(Collected data entries)
■ ■ ■
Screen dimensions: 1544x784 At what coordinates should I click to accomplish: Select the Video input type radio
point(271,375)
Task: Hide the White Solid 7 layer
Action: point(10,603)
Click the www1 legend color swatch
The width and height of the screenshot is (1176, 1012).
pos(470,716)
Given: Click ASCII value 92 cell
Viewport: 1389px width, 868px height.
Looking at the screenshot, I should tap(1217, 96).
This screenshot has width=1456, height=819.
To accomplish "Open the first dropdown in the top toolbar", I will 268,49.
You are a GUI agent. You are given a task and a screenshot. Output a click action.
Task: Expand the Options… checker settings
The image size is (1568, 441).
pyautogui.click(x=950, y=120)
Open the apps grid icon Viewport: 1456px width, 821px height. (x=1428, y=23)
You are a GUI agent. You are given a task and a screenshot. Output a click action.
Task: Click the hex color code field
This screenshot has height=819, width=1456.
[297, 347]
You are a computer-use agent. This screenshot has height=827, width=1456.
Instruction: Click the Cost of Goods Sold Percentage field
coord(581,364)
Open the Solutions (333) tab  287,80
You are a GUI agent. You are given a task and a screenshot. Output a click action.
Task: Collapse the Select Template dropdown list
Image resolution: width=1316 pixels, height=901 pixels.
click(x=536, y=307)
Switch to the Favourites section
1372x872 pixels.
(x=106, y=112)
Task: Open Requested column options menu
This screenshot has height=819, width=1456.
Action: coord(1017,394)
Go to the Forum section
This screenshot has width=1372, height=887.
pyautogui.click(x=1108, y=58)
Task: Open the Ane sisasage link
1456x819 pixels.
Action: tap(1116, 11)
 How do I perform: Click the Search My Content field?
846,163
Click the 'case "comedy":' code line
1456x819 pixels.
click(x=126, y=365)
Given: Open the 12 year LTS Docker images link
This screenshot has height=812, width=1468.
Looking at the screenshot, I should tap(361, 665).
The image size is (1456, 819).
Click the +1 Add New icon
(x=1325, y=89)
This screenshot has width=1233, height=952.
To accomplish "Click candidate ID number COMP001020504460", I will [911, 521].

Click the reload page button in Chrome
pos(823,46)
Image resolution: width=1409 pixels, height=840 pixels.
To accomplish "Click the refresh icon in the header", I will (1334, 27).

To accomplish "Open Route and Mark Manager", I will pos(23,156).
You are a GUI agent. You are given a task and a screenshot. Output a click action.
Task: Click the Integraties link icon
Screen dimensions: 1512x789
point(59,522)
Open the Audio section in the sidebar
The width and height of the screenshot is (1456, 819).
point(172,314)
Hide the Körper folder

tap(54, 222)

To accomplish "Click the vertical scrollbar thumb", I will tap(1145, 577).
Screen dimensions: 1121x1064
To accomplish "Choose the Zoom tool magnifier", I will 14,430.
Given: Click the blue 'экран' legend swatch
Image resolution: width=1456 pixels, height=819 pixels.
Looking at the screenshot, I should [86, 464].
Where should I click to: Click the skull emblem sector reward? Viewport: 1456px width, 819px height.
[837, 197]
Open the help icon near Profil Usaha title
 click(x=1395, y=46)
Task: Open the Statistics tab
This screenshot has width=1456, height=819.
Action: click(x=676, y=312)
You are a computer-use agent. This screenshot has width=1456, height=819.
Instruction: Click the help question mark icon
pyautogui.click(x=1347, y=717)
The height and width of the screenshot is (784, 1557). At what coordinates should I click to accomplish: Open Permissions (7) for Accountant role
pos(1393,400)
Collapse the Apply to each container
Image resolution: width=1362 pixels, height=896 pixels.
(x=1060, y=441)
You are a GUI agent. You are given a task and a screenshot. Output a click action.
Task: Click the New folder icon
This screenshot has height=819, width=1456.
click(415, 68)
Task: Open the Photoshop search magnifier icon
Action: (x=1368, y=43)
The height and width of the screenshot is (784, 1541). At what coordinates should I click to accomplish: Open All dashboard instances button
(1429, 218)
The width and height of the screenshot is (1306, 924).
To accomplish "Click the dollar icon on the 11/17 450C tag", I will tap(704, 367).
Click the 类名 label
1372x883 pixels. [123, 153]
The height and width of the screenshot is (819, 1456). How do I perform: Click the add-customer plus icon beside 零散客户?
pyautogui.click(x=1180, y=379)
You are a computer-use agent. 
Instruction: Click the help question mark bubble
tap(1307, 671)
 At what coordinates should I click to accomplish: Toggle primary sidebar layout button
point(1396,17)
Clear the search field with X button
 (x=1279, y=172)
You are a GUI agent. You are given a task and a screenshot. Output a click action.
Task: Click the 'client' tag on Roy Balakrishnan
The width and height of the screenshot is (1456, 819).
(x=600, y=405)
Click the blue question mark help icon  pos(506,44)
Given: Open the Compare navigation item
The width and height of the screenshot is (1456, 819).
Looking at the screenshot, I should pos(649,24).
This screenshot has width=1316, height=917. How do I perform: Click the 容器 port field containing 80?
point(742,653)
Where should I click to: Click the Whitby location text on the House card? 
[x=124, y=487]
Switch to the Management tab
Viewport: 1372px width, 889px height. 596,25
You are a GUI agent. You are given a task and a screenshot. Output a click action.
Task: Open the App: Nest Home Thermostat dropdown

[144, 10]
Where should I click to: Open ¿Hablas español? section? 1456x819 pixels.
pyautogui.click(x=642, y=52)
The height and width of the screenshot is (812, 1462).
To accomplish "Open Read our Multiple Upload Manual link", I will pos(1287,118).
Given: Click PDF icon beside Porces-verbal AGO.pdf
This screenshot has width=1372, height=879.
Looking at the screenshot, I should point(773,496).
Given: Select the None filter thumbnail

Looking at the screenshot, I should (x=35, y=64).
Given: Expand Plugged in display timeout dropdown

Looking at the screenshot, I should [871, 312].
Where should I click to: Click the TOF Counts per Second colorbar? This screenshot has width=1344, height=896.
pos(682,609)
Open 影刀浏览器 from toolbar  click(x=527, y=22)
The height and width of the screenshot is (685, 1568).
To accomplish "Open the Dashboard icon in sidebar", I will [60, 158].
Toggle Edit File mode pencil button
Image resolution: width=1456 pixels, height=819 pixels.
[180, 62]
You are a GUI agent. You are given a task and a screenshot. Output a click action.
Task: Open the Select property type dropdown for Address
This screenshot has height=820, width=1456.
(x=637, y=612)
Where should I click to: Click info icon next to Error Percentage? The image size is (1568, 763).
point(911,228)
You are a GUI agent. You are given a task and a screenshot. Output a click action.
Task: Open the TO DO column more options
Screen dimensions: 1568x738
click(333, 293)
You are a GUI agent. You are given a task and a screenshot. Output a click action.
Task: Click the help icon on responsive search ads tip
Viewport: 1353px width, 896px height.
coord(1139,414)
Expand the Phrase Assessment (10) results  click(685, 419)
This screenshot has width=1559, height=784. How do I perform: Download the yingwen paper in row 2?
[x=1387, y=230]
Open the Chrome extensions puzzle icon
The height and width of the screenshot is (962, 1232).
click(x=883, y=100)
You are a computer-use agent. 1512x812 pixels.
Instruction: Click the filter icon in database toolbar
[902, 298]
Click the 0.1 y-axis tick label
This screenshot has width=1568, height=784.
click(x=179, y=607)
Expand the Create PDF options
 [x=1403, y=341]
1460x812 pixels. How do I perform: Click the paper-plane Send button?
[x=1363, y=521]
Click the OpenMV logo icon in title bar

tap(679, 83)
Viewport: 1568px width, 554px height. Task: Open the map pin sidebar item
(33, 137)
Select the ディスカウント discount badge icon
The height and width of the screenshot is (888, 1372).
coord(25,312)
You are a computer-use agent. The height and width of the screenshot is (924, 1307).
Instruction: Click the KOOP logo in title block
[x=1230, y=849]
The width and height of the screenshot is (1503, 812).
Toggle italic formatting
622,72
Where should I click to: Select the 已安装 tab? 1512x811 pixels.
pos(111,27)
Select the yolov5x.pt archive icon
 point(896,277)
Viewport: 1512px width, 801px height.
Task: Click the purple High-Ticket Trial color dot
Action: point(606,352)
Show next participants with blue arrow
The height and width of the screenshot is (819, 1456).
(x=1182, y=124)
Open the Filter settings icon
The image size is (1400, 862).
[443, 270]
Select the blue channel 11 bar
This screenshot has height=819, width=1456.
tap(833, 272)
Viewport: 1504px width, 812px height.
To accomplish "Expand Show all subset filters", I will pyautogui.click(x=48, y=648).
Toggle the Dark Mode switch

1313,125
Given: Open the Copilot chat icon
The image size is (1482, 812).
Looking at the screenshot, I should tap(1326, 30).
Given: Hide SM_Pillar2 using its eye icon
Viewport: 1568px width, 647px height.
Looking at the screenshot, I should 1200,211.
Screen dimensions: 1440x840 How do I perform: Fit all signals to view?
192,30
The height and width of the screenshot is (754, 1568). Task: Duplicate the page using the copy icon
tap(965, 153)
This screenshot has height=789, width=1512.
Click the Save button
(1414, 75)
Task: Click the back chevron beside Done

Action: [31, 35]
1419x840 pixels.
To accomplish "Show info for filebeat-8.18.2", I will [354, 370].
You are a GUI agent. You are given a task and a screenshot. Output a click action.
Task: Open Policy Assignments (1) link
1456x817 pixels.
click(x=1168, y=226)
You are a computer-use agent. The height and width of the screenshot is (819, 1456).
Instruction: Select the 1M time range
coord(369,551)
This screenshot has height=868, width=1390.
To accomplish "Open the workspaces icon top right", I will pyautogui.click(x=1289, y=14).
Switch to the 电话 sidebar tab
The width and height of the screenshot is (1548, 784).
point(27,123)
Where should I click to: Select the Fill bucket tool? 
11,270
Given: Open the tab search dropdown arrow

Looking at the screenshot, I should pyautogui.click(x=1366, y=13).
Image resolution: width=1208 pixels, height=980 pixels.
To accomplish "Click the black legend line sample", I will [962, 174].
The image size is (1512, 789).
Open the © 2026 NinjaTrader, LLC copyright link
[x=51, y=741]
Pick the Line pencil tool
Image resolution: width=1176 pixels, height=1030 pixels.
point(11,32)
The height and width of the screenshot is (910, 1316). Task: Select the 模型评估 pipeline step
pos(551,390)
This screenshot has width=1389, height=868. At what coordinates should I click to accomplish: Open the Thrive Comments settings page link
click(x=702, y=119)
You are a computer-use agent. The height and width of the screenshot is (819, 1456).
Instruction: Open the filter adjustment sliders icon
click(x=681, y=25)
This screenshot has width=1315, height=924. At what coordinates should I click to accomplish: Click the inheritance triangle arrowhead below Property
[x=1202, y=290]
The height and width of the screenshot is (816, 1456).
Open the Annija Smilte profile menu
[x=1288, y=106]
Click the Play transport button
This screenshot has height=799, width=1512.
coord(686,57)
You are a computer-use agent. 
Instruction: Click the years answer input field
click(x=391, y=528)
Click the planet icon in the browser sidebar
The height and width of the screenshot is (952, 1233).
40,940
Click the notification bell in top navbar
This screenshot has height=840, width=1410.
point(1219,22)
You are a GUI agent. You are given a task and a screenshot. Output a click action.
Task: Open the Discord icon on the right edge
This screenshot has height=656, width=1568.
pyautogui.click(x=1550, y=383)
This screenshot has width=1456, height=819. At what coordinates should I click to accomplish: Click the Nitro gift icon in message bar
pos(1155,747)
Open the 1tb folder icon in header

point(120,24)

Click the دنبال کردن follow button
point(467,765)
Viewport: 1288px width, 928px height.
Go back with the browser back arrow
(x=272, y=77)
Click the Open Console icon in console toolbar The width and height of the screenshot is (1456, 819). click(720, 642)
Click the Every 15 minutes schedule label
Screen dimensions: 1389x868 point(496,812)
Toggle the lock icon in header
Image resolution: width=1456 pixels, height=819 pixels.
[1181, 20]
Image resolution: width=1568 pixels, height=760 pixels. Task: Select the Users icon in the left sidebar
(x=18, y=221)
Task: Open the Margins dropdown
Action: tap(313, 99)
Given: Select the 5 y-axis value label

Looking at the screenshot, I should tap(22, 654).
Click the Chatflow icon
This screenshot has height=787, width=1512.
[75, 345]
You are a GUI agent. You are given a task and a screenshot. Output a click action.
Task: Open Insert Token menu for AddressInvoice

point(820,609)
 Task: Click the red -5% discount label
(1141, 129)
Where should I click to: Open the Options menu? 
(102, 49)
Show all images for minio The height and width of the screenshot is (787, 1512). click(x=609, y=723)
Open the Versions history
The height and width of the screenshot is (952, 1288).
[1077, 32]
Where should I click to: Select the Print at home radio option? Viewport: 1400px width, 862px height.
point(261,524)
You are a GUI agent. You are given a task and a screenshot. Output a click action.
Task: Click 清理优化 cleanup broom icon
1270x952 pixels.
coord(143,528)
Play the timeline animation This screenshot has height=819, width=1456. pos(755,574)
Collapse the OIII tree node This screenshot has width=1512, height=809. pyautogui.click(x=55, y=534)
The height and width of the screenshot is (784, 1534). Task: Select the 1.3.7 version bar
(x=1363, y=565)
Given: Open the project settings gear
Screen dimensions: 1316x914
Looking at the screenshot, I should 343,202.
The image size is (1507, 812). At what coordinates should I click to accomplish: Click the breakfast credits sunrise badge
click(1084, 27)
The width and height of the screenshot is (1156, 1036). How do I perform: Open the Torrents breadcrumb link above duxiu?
■ ■ ■
> _Instructions to follow_:
From the first line of the data above through the line containing "Click the www1 legend color swatch", repeat each line exactly, and add nothing.

> _Answer section_:
Screen dimensions: 1544x784 At what coordinates should I click to accomplish: Select the Video input type radio
point(271,375)
Task: Hide the White Solid 7 layer
Action: point(10,603)
Click the www1 legend color swatch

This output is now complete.